> [DOCUMENT SEGMENT]:
────────────────────
Offshore wind investments have become increasingly popular within the renewable energy sector due to the vital role they play in the global transition to clean energy. United States congress has created federal tax benefits to incentivize innovation, capital investment, and employment growth and to lower costs, resulting in more affordable clean energy. The first step toward increasing offshore wind development for the foreseeable future began on August 16, 2022 when President Joe Biden signed into law the Inflation Reduction Act of 2022 (IRA).

Inflation Reduction Act

The IRA is the most extensive climate legislation in U.S. history. In addition to its other goals, it works to extend and increase investment tax credits (ITC) and production tax credits (PTC) through 2024 for any wind energy project beginning construction prior to January 1, 2025. In 2025, the tax credits for wind will be replaced with technology-neutral credits for low-carbon electricity generation. This is on track to phase out in the year 2032, or when U.S. power sector greenhouse gas emissions decline to 25% of 2022 levels, whichever happens later.

Under the ITC and PTC, taxpayers can reduce their federal tax liability in an amount equal to a percentage of the cost of renewable energy systems. To be eligible to receive the full PTC amount of 2.6 cents per kilowatt-hour or full ITC of 30%, offshore wind projects of at least 1 megawatt (MW) must meet certain prevailing wage and apprenticeship requirements. Projects are only eligible for 20% of the full credit amount. Certain projects are exempt from the wage and apprenticeship requirements, including those that were under construction on or before January 29, 2023 and facilities of under 1 MW.

Prevailing Wage and Apprenticeship Requirements

For those offshore wind projects that are 1 MW or over, the general wage and apprenticeship requirements are as follows:

Under the prevailing wage requirement, the taxpayer, as well as its contractors and subcontractors, must pay prevailing wages to laborers and mechanics in the construction of the facility and, during the first 5 (ITC projects) or 10 (PTC projects) years of operation after the facility is placed in service, the alteration and repair of the facility. The prevailing wage is the same prevailing wage (which varies by geographic region) that applies to federal contractors and subcontractors under the Davis-Bacon Act and is published by the Department of Labor. If no prevailing wage has been determined for a particular geographic location, the taxpayer can request a determination from the Department of Labor.

Under the apprenticeship requirement, a certain percentage of the total labor hours for certain work with respect to the facility (including work by contractors or subcontractors) must be performed by qualified apprentices. A “qualified apprentice” is someone employed by the taxpayer (or its contractors or subcontractors) who participates in certain registered apprenticeship programs. The required percentage is 10% for projects beginning construction before 2023, 12.5% for projects beginning construction in 2023, and 15% for projects beginning construction after 2023. There is, however, an exception to the apprenticeship requirement if the taxpayer requested qualified apprentices from a program and either was denied or there was no response from the apprenticeship program within five days.
────────────────────
> [DATASET ROWS]:
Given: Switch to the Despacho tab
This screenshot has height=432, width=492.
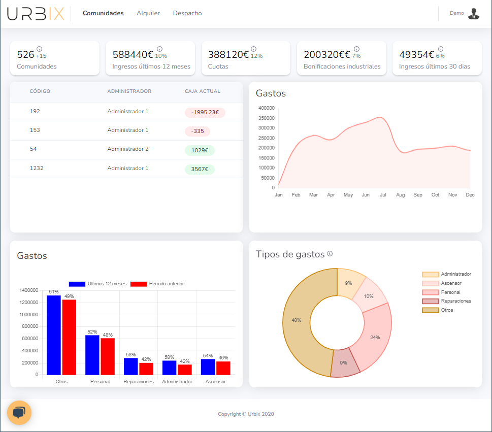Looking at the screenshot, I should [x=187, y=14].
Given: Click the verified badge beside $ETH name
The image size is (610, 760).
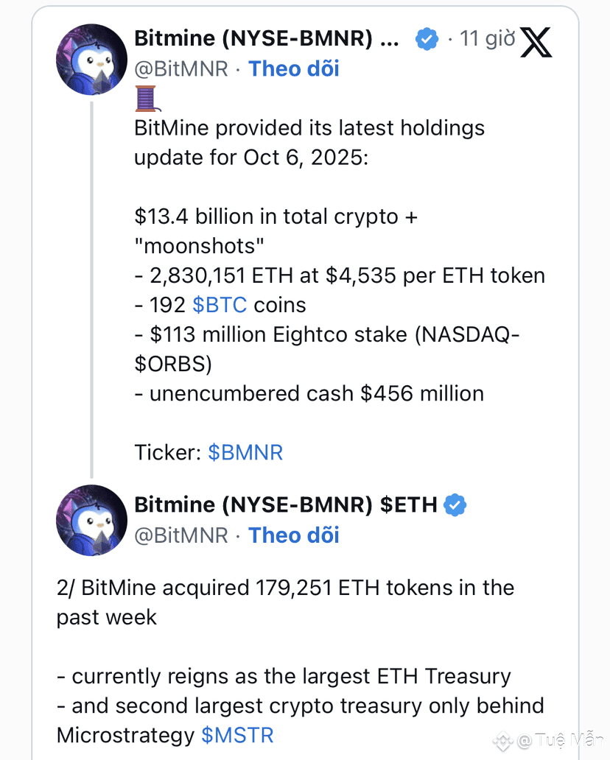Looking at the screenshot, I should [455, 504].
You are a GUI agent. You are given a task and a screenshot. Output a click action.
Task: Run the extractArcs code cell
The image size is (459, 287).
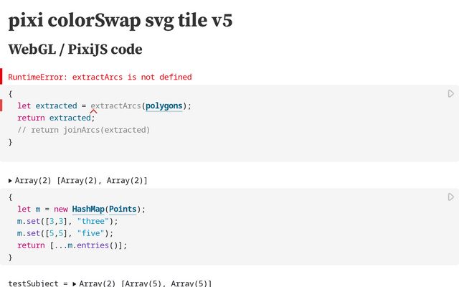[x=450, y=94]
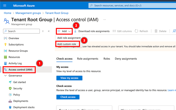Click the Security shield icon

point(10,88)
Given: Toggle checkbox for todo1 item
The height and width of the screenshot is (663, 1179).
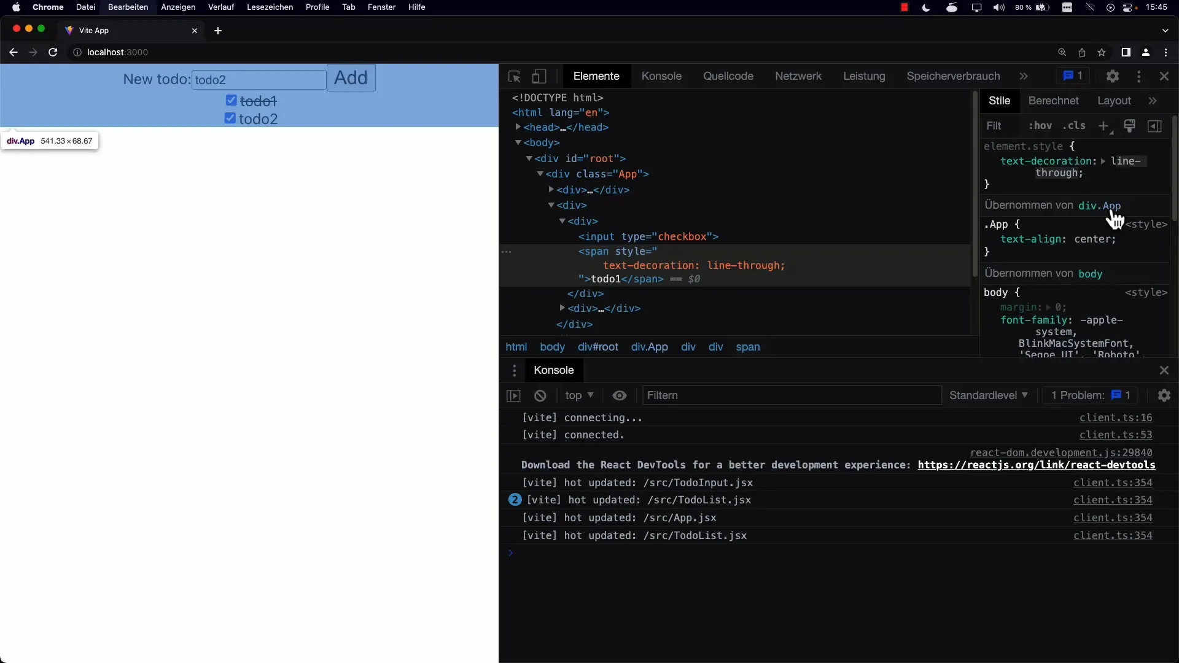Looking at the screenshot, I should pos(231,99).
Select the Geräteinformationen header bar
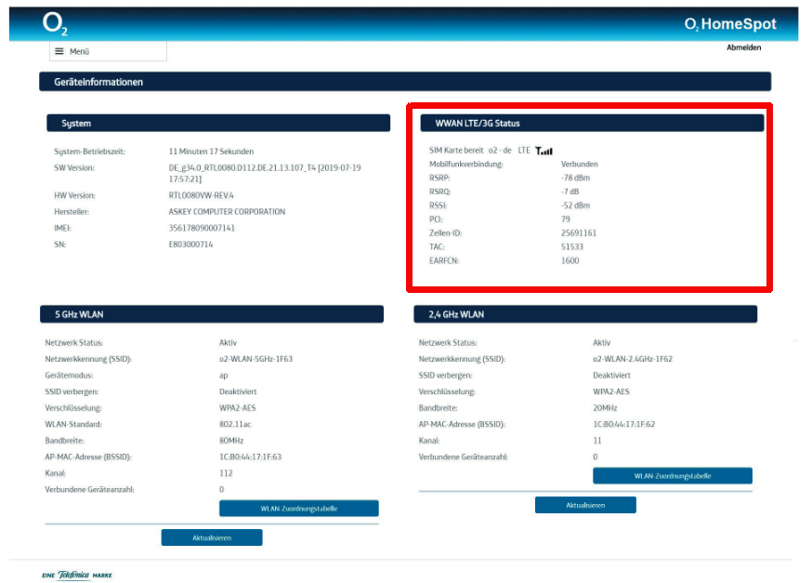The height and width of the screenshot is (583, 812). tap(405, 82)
────────────────────
> [DESCRIPTION OF THE TASK]: According to the text on offshore wind tax credits, what share of total labor hours must qualified apprentices perform on a project that begins construction in 2023? The items are separate material and have nothing to do with the text on offshore wind tax credits.

> [RESULT FOR THIS EXERCISE]: 12.5%